National Geographic's latest documentary, The Wildest Dream: Conquest of Everest, takes audiences on an awe-inspiring, nail-biting climb toward the world's highest peak, Mount Everest.
Directed by BBC veteran Anthony Geffen, the film re-creates legendary British climber George Mallory's ill-fated attempt in 1924 to fulfill a lifelong obsession - to be the first person to tame the 29,029-foot mountain.
The expedition killed him.
Mallory and his companion Andrew "Sandy" Irvine were only 800 feet away from the top of the world when they were swallowed up by clouds, never to be seen again.
Not alive, at any rate.
Like an immortal fairy tale hero, Mallory resurfaced in 1999 when American climber Conrad Anker discovered his frozen body. In a remarkable bit of happenstance that makes museum curators tremble with excitement, all of Mallory's belongings had survived intact.

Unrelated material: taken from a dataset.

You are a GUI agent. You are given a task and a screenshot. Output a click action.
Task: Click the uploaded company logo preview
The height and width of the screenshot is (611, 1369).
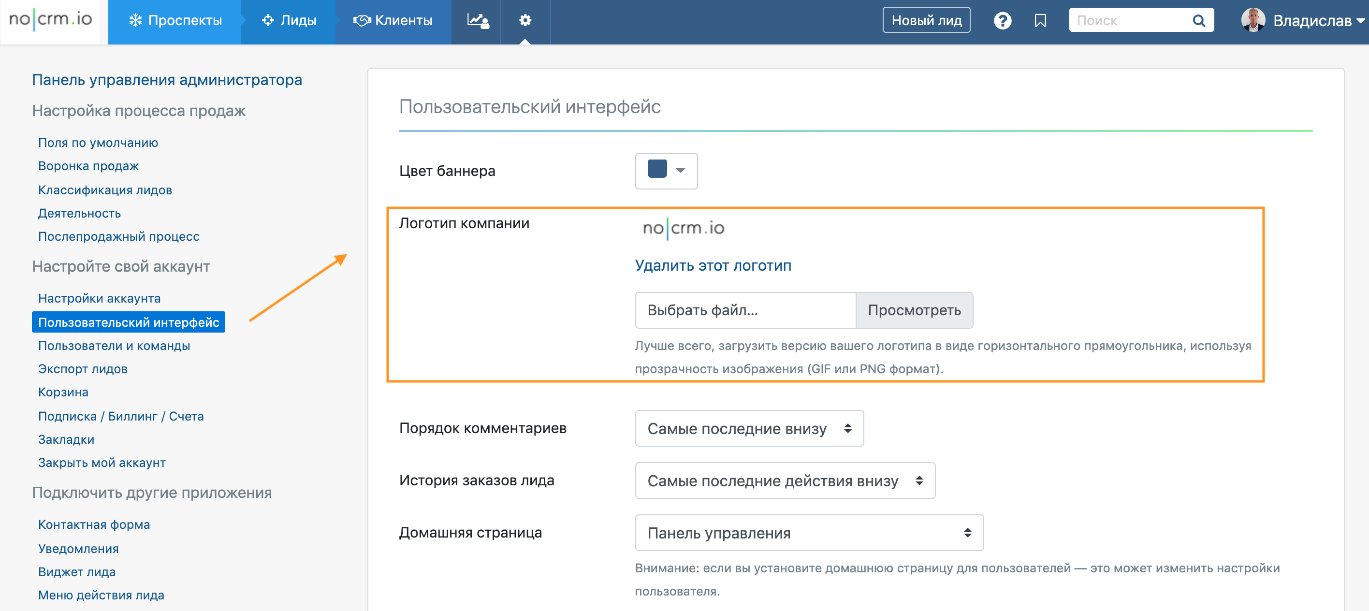(683, 228)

Except a photo of his wife Ruth, which the onetime schoolteacher had promised he would plant on the peak in her honor.
Anker spent several years pondering the ultimate mystery: Did Mallory make it to the peak after all?
Anker in 2007 attempted to answer that question - or at least, to walk in his hero's shoes - by retracing Mallory's route.
Anker wasn't fooling around: He and his partner, Leo Houlding, undertook the climb using replicas of clothing and equipment used in the 1920s.
Geffen weaves a beautiful tapestry in The Wildest Dream, chronicling the two climbs by combining video recording of the 2007 ascent, recently discovered footage from 1924, Irvine's diary notations, and the love letters Mallory wrote to his wife.
Narrator Liam Neeson keeps the pace going, while a team of actors, including Ralph Fiennes, the late Natasha Richardson (in her last film), Hugh Dancy, and Alan Rickman provide voices for the historical figures.
Herman Melville would have dug this film. Because at bottom, it's less about the epic struggle of human vs. nature, or the soaring ambitions of the human spirit than about obsession.
The man who created Moby Dick's tragic hero, Captain Ahab, would have understood the all-consuming, monomaniacal passion that drove Mallory toward the peak and what impelled Anker to duplicate that trip.